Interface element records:
○ ○ ○ ○

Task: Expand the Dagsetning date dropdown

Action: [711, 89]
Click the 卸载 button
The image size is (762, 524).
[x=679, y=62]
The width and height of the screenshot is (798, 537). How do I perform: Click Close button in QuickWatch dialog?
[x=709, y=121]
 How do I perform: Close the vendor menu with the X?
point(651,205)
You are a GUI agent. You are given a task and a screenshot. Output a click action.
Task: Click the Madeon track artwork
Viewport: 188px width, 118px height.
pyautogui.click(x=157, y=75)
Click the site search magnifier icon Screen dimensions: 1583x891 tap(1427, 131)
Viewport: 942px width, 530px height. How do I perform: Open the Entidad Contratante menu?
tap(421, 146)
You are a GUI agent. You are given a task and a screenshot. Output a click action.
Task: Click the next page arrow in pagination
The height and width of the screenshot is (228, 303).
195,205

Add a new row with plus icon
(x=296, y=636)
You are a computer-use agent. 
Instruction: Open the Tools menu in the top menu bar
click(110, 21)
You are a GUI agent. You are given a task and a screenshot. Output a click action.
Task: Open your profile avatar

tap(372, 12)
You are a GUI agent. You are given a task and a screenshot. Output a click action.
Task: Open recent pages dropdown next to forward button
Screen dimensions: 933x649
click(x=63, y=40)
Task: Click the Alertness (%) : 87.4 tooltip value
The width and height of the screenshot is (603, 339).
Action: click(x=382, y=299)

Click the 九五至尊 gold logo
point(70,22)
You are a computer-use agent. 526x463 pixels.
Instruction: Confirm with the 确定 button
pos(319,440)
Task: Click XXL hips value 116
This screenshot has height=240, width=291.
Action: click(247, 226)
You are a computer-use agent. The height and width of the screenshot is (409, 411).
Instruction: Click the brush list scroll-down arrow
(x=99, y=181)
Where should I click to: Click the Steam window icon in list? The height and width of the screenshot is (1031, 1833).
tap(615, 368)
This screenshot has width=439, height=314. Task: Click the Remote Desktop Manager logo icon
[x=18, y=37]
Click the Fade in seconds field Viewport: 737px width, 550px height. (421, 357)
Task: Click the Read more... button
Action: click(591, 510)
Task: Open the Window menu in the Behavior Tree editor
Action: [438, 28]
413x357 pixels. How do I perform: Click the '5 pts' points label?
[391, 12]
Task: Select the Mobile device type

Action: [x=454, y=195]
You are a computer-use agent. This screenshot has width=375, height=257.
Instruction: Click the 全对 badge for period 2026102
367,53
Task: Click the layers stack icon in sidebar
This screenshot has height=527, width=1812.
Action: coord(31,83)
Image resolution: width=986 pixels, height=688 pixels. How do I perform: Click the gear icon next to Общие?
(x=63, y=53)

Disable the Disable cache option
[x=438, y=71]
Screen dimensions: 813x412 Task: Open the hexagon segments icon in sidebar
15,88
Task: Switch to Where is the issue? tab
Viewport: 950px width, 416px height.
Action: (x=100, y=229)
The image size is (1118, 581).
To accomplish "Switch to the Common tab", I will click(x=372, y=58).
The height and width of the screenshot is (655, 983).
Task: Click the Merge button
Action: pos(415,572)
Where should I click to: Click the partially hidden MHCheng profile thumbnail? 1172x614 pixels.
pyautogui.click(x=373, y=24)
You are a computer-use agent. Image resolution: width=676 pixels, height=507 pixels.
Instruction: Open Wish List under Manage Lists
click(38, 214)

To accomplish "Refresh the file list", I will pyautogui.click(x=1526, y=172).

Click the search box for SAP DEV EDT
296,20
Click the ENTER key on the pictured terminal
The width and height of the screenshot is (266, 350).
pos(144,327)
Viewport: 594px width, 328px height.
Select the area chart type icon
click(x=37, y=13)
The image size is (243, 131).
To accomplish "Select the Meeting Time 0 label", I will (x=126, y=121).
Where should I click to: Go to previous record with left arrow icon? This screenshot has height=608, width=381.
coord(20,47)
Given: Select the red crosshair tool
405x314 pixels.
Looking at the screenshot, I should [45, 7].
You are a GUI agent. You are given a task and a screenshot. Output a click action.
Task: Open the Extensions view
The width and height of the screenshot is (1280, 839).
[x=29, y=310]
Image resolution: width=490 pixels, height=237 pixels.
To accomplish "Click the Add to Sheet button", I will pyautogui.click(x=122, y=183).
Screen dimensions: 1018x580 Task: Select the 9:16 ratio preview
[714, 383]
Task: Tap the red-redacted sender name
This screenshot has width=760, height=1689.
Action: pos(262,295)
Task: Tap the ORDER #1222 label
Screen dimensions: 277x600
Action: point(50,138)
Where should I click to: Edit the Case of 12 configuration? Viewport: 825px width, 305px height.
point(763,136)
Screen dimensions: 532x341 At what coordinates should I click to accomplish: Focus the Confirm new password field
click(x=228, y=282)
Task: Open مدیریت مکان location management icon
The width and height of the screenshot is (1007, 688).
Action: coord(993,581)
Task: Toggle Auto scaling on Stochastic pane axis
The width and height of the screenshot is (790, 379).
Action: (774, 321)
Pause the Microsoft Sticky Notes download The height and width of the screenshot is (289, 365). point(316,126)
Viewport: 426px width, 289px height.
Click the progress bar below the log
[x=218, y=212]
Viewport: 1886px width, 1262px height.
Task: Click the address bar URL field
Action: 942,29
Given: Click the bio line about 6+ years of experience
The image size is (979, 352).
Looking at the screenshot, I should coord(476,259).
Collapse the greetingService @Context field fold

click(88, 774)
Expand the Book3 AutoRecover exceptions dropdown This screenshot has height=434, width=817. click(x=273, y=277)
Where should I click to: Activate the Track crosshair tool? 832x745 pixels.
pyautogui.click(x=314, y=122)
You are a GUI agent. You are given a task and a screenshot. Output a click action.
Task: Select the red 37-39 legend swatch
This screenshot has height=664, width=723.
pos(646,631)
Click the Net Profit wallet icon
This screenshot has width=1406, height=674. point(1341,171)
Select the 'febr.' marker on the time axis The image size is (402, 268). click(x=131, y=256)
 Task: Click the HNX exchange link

○ ○ ○ ○

(SHORT TASK):
Can you recast everything from the line containing "Task: Toggle Auto" down to the end of the records as a JSON list of strings, one string per line, with blank lines left out?

(RESPONSE TO THIS EXERCISE):
[
  "Task: Toggle Auto scaling on Stochastic pane axis",
  "The width and height of the screenshot is (790, 379).",
  "Action: (774, 321)",
  "Pause the Microsoft Sticky Notes download The height and width of the screenshot is (289, 365). point(316,126)",
  "Viewport: 426px width, 289px height.",
  "Click the progress bar below the log",
  "[x=218, y=212]",
  "Viewport: 1886px width, 1262px height.",
  "Task: Click the address bar URL field",
  "Action: 942,29",
  "Given: Click the bio line about 6+ years of experience",
  "The image size is (979, 352).",
  "Looking at the screenshot, I should coord(476,259).",
  "Collapse the greetingService @Context field fold",
  "click(88, 774)",
  "Expand the Book3 AutoRecover exceptions dropdown This screenshot has height=434, width=817. click(x=273, y=277)",
  "Where should I click to: Activate the Track crosshair tool? 832x745 pixels.",
  "pyautogui.click(x=314, y=122)",
  "You are a GUI agent. You are given a task and a screenshot. Output a click action.",
  "Task: Select the red 37-39 legend swatch",
  "This screenshot has height=664, width=723.",
  "pos(646,631)",
  "Click the Net Profit wallet icon",
  "This screenshot has width=1406, height=674. point(1341,171)",
  "Select the 'febr.' marker on the time axis The image size is (402, 268). click(x=131, y=256)",
  " Task: Click the HNX exchange link"
]